In this thoroughly odd documentary, Danish filmmaker Mads Brügger heads to Zambia after hearing conspiracy theories and tall tales about how UN Secretary-General Dag Hammarskjold was murdered in 1961. In his search for the truth he’s joined by Swedish aid worker and part-time detective Göran Björkdahl, and as they dig both figuratively and literally, they begin hearing about a secret society of spies and assassins from South Africa who may have been the perpetrators of the killing. At first it sounds entirely outlandish, but as the story widens, it seems there actually is some nefarious group called the South African Institute for Maritime Research (SAIMR) and one of their members tells the tales of their many bad deeds on behalf of corporations and governments. And it’s gripping.
The film is told in a very stylized and dramatic form. Brügger, dressed in all white, sits in a hotel room dictating the outlines of his story to a secretary who happens to be played by two different women. And it’s pretty light and fun starting out. But it shifts in tone when he meets an assassin who is happy to tell all. There are enough credible accusations about the murder of Hammarskjold to make the case for his assassination, rather than the official story that it was a tragic accident. But what of the SAIMR group and their association with governments and countless other evil deeds that are recounted in the film? While some of it rings entirely and chillingly true, I’m not so sure that Brügger wasn’t the victim of a scam or two along the way. A lot of what he presents as truth comes from the semi-fictionalized memoir of the dead SAIMR leader Maxwell, who was known to dress in either all white or in 18th-century naval regalia, and may well have been insane. Brügger also repeats the dubious the line that SAIMR was working to spread AIDS in Africa through vaccines as part of a white supremacist plan.

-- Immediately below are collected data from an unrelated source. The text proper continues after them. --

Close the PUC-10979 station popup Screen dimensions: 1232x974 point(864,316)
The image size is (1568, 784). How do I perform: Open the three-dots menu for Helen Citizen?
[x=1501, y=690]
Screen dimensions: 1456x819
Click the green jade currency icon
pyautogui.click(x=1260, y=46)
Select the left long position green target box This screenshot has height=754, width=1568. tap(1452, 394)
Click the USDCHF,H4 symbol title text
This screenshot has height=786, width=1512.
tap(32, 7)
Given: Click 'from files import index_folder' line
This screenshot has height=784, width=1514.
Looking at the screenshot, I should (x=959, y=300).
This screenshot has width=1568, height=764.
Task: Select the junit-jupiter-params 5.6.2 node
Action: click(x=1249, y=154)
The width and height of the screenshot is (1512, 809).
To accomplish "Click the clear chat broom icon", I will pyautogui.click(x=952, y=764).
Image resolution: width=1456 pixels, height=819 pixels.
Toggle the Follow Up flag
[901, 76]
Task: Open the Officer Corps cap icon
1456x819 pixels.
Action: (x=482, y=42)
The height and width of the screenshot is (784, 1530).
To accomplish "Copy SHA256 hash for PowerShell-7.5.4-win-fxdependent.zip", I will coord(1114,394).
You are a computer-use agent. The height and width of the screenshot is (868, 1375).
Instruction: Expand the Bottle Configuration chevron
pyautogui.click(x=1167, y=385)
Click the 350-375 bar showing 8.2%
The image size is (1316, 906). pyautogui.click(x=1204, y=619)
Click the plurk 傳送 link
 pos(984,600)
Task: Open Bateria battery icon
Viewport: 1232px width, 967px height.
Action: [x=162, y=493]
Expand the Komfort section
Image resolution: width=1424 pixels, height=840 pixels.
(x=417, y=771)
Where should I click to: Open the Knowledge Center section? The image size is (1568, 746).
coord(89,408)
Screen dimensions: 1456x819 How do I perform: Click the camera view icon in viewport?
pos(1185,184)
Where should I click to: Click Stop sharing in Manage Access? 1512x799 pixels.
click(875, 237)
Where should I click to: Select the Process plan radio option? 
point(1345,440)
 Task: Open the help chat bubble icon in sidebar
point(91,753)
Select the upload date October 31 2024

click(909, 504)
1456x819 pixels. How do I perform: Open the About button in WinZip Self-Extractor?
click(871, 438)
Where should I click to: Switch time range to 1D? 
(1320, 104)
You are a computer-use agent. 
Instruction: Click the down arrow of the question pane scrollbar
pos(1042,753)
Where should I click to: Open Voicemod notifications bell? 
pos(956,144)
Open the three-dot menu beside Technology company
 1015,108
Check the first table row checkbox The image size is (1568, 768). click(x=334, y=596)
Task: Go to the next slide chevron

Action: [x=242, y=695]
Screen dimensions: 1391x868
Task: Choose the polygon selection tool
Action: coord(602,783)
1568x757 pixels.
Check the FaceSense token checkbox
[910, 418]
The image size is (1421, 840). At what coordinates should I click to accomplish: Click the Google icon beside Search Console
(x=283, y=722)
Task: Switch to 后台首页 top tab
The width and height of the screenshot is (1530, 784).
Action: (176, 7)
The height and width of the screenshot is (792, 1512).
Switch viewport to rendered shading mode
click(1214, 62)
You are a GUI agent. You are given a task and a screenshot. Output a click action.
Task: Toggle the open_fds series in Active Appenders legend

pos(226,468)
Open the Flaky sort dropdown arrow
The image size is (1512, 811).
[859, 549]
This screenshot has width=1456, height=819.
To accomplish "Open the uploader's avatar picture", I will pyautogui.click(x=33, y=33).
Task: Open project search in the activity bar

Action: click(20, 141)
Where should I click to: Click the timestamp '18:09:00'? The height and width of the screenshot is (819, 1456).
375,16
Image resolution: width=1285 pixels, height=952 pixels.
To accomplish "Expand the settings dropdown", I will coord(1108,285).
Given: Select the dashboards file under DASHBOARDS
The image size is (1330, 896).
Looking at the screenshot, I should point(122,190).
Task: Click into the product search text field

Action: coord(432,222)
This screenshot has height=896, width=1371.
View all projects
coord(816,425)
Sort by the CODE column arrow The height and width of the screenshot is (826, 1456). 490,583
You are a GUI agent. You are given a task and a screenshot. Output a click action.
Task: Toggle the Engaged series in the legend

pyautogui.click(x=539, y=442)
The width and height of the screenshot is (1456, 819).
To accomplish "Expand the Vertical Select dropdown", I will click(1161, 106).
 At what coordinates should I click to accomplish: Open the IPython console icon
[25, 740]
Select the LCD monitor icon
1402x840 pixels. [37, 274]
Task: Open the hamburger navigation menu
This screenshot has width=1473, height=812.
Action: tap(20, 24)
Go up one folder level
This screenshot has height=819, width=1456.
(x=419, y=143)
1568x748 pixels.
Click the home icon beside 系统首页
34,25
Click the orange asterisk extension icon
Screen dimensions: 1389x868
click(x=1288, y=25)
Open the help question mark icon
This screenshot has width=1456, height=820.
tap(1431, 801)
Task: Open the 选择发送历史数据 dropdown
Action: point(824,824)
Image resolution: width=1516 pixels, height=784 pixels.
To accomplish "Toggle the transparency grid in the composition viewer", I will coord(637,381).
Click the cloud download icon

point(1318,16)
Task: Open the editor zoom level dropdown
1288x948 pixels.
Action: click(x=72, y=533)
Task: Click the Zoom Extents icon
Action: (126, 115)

Nevertheless, the film is frequently funny and the stories suck you in, and you walk out wondering if the group that could murder a man who was just trying to make peace in Africa is still working against peace to this day. As conspiracy flicks go though, this one leaves a lot of room for more exploration. Why were the CIA and British intelligence really so afraid of a brokered peace in Congo that they’d kill? Is this SAIMR group still operating in the shadows in Africa and beyond, and for whom? I think a lot of the stories revealed in the film could make for a good spy movie. It’s a film that will leave you asking questions. And that’s always a good thing.